SkillScanner: Detecting Policy-Violating Voice Applications Through Static Analysis at the Development Phase
You can find our paper here. If you find our paper useful for you, please consider citing:
@inproceedings{liao2023skillscanner,
title={SkillScanner: Detecting Policy-Violating Voice Applications Through Static Analysis at the Development Phase},
author={Liao, Song and Cheng, Long and Cai, Haipeng and Guo, Linke and Hu, Hongxin},
booktitle={Proceedings of the 2023 ACM SIGSAC Conference on Computer and Communications Security},
pages={2321--2335},
year={2023}
}
In this repository, the folder "skillscanner" contains the code for skillscanner. "skills_code" contains one example skill code for testing. "user-study" folder includes the data about our user study. "results" folder contains the results in our work based on our dataset.

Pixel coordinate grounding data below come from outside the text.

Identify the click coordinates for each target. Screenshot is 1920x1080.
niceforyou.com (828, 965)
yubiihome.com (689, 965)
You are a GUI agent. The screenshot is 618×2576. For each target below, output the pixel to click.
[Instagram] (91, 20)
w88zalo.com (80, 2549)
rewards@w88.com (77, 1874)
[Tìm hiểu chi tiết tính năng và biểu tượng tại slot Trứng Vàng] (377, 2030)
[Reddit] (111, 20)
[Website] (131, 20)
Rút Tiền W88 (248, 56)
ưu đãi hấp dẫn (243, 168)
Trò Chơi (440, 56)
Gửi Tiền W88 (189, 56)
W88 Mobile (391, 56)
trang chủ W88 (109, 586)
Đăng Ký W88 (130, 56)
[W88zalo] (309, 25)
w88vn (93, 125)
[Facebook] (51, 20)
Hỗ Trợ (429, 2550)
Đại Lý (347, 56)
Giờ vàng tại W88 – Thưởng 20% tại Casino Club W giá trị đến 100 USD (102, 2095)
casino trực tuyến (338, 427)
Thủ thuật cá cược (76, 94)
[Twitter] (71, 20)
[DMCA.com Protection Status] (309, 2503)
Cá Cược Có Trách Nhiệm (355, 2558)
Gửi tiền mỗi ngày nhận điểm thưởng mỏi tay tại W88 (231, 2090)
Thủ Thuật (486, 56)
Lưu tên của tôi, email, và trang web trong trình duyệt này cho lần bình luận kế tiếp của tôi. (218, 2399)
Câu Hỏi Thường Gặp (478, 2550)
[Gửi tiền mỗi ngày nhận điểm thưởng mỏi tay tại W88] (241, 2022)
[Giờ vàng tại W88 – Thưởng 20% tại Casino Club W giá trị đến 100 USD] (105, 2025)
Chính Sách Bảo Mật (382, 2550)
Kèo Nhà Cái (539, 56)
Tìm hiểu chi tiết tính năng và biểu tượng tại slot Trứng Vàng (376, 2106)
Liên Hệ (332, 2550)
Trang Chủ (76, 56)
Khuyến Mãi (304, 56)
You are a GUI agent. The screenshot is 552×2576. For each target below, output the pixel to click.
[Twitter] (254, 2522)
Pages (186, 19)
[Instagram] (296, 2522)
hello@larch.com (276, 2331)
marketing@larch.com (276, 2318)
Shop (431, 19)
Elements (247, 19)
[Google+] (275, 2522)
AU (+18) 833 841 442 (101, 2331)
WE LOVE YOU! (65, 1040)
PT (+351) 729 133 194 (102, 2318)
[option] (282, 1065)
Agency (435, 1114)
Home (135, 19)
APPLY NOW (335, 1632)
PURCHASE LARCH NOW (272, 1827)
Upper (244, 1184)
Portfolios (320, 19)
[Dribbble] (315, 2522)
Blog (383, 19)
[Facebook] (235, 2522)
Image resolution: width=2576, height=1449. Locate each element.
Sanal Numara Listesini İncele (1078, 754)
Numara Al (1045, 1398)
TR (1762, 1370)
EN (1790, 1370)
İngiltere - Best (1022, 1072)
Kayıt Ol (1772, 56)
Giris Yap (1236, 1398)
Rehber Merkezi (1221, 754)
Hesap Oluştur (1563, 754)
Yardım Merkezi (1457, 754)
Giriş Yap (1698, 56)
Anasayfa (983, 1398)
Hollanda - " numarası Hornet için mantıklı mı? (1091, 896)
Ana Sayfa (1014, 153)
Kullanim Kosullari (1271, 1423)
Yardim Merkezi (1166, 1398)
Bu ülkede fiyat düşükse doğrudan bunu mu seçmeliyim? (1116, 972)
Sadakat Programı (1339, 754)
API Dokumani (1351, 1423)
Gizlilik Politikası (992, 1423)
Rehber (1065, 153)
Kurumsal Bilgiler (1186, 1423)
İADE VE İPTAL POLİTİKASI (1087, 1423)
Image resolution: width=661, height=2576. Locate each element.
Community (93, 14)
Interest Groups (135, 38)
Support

The "image" folder contains some images for presentation. "vscode-codeql-starter" includes CodeQL scripts for analyzing skills.
You can download the necessary Python libraries with:
pip install -r requirements.txt
python -m spacy download en_core_web_smYou need to download the CodeQL from CodeQL to do the skill taint analysis.
In our version, we used the CodeQL version v2.13.1. We ran all our experiments on Ubuntu 16.04 with Python 3.6. The tool might work on similar versions but this was not tested
After downloading and unzipping it, rename it as "codeql-home" and put it in the root path of this repo.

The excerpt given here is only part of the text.